Pixel coordinate grounding data:

<<<<

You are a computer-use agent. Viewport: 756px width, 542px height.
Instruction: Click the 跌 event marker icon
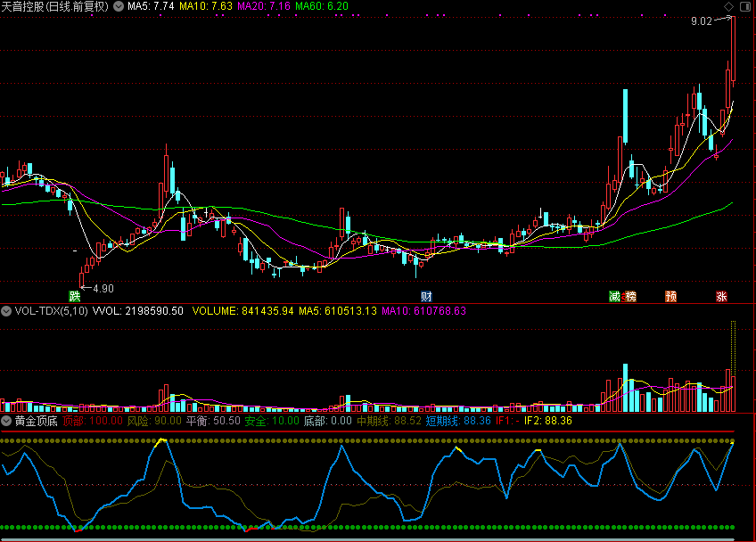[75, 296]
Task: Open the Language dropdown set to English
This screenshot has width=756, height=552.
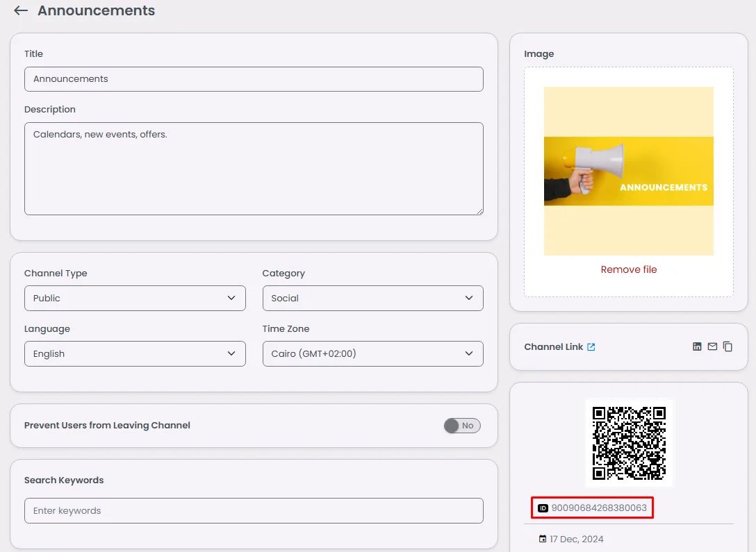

>>>>

● **Exercise goal**
Repeat the records word for word. Any picture in them should be left out.

● **Answer space**
You are a computer-use agent. Viewport: 756px width, 542px height.
Instruction: Click the 跌 event marker icon
[75, 296]
Task: Open the Language dropdown set to English
This screenshot has width=756, height=552.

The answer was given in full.